Mario Vargas Llosa was born 76 years ago today in Arequipa, Peru. He is one of only a dozen Latinos to win the Nobel Prize in Literature, which he received two years ago.
He is known – along with Mexican Carlos Fuentes and his rival, Colombian Gabriel García Márquez – for the Latin American boom in literature in the 1960s.

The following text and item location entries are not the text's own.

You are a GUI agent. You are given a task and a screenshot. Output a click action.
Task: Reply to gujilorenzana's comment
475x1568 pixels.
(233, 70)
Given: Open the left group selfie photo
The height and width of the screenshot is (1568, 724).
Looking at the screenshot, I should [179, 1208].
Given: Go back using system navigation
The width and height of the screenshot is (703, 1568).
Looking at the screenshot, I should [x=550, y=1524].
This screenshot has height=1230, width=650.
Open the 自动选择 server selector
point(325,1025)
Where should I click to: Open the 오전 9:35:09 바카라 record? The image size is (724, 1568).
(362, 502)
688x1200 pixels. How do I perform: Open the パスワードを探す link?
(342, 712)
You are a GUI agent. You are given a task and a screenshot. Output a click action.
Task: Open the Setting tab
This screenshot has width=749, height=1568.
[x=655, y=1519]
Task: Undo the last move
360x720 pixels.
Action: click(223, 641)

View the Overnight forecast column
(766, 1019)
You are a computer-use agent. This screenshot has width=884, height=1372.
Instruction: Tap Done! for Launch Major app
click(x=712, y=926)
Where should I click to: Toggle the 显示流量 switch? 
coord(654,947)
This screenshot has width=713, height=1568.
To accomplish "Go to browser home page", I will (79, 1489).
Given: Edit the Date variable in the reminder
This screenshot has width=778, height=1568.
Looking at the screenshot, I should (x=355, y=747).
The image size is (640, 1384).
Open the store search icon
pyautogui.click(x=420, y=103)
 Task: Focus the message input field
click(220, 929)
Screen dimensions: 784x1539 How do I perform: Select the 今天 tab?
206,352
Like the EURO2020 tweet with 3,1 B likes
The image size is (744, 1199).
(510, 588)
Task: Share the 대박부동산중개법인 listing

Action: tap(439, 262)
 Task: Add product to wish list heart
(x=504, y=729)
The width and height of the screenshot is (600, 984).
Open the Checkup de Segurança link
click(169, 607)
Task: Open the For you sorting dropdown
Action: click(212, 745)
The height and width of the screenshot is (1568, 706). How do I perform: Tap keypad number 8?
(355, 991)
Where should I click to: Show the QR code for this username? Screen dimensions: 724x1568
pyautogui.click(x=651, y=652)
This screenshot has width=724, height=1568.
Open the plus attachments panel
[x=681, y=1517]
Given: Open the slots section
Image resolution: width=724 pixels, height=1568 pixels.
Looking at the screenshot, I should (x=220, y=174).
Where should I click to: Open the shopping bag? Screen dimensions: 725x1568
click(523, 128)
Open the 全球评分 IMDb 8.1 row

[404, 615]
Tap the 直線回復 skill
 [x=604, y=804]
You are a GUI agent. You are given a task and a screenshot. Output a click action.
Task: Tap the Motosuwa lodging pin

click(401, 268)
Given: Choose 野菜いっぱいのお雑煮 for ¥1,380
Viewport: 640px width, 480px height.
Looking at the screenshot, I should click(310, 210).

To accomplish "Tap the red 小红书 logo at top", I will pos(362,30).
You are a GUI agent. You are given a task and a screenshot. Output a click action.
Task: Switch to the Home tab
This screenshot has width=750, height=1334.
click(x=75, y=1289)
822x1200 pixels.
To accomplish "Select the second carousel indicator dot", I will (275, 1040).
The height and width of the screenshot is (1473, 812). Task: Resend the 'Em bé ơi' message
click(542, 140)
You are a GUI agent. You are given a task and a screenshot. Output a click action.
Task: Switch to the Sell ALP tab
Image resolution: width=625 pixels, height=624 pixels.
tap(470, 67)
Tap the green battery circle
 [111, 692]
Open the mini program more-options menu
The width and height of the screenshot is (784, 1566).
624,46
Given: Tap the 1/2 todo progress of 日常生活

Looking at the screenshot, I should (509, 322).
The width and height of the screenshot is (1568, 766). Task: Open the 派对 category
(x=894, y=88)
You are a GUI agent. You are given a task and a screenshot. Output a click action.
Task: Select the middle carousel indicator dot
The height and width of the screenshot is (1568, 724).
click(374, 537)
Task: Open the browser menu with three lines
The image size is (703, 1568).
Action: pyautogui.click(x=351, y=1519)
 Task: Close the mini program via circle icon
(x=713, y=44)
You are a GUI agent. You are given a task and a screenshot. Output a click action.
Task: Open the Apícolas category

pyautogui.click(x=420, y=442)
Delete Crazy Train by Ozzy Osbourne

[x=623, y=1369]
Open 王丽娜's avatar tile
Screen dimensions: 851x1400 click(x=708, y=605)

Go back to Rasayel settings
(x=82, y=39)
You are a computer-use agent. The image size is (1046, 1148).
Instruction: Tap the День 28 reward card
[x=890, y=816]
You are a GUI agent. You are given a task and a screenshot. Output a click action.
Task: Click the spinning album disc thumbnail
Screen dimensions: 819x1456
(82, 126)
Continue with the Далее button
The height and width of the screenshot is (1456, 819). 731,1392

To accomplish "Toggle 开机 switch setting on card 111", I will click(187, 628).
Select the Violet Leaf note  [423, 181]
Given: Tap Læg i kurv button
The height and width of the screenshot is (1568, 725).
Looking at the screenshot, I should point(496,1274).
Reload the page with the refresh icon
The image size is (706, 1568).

Here’s a terrific article from The New York Times when he won the Nobel.
Politics remain a central theme in his works and his life – 1963’s Time of the Hero, which was burned by Peruvian soldiers because of its depiction of military schools; 1975’s Conversation in the Cathedral, describes life under 1950s Peru while dictator Manuel A. Odría rules the country; Death in the Andes, released in 1993, is a haunting tale about the disappearance of men in Peru; and 2000’s The Feast of the Goat, covers time in the Dominican Republic under Rafael Trujillo’s regime. Vargas Llosa ran unsuccessfully for president of Peru in 1990.
But Vargas Llosa isn’t always serious: 1982’s Aunt Julia and the Scriptwriter is a comic novel about the title character’s affair with her nephew.
His next book, The Dream of the Celt, about Irish human rights activist Roger Casement, is scheduled to come out in June.